A estrutura robusta de proteção da CMSW foi decisiva para identificar a origem do acesso indevido e contribuir com o avanço das apurações em curso. Até o momento, as evidências apontam que o incidente decorreu do uso de técnicas de engenharia social para o compartilhamento indevido de credenciais de acesso, e não de falhas nos sistemas ou na tecnologia da CMSW diz a nota.
“Aliciamento”
Em seu depoimento, o operador relatou que foi abordado no início de março ao sair de um bar. Segundo Roque, o homem afirmou saber que ele trabalhava com sistemas de pagamentos, pois “tinha amigos da área que contaram”. Os dois trocaram números de telefone. Duas semanas depois, ele recebeu uma ligação pelo WhatsApp. “O interlocutor falou que queria conhecer o sistema financeiro da C&M”, declarou à Polícia Civil.
O primeiro pagamento de R$ 5 mil foi feito para fornecer login e senha. Duas semanas depois, ele foi contatado novamente, desta vez para executar comandos em seu computador funcional. Roque revelou que, desde então, trocou de chip e passou a substituir seu celular a cada 15 dias.
O técnico de TI confessou à Polícia que estava inserindo comandos no sistema da C&M a pedido dos criminosos desde maio, recebendo em troca R$ 10 mil.
Quando questionado sobre a identidade dos hackers, ele afirmou não saber quem o recrutou. “Tirando o primeiro contato, quando passou seu telefone no primeiro dia, não teve contato pessoal com mais ninguém, só por telefone”, consta no depoimento.
Quem é João Nazareno Roque?
No LinkedIn, João Nazareno Roque se descreve como estudante de Tecnologia da Informação e desenvolvedor back-end júnior. Nessa função, ele é responsável por criar a estrutura de códigos que conecta a interface de sites e aplicativos com servidores e bancos de dados.
Antes de ingressar na área da tecnologia, Roque trabalhou como eletricista e técnico de instalação de TV a cabo, câmeras, computadores, ramais e sistemas de alarmes de incêndio.

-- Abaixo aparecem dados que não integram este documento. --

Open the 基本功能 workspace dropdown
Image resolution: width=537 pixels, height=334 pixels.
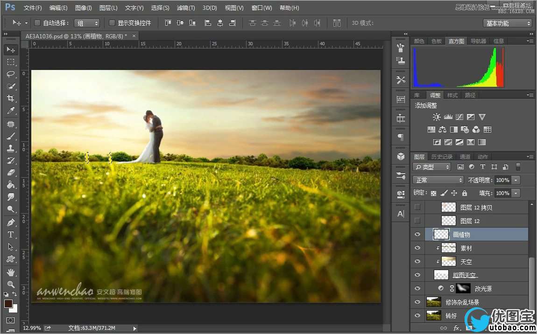click(508, 23)
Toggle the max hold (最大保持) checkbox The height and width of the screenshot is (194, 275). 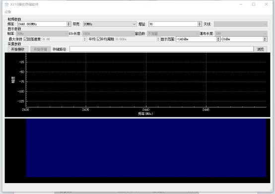click(26, 39)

Em seu perfil na rede social, ele mencionou ter percebido a “necessidade e importância de investir em um curso superior” para alcançar a “tão sonhada recolocação” no mercado profissional.
“Você já assistiu o filme O Estagiário? Me identifico muito com ele, não me chamo Ben e ainda não tenho 70 anos, mas já tenho idade onde muitos esperam já estar em cargos c-level e eu estou aqui com muita vontade de recomeçar com o brilho nos olhos e disposição de um menino para dar o meu melhor, bem como aprender tudo o que puder”, afirma em seu perfil.
A empresa C&M se pronunciou
“A C&M Software informa que segue colaborando de forma proativa com as autoridades competentes nas investigações sobre o incidente ocorrido em julho de 2025.
Desde o primeiro momento, foram adotadas todas as medidas técnicas e legais cabíveis, mantendo os sistemas da empresa sob rigoroso monitoramento e controle de segurança.
A estrutura robusta de proteção da CMSW foi decisiva para identificar a origem do acesso indevido e contribuir com o avanço das apurações em curso.
Até o momento, as evidências apontam que o incidente decorreu do uso de técnicas de engenharia social para o compartilhamento indevido de credenciais de acesso, e não de falhas nos sistemas ou na tecnologia da CMSW.
Reforçamos que a CMSW não foi a origem do incidente e permanece plenamente operacional, com todos os seus produtos e serviços funcionando normalmente.
Em respeito ao trabalho das autoridades e ao sigilo necessário às investigações, a empresa manterá discrição e não se pronunciará publicamente enquanto os procedimentos estiverem em andamento.
A CMSW reafirma seu compromisso com a integridade, a transparência e a segurança de todo o ecossistema financeiro do qual faz parte princípios que norteiam sua atuação ética e responsável ao longo de 25 anos de história.”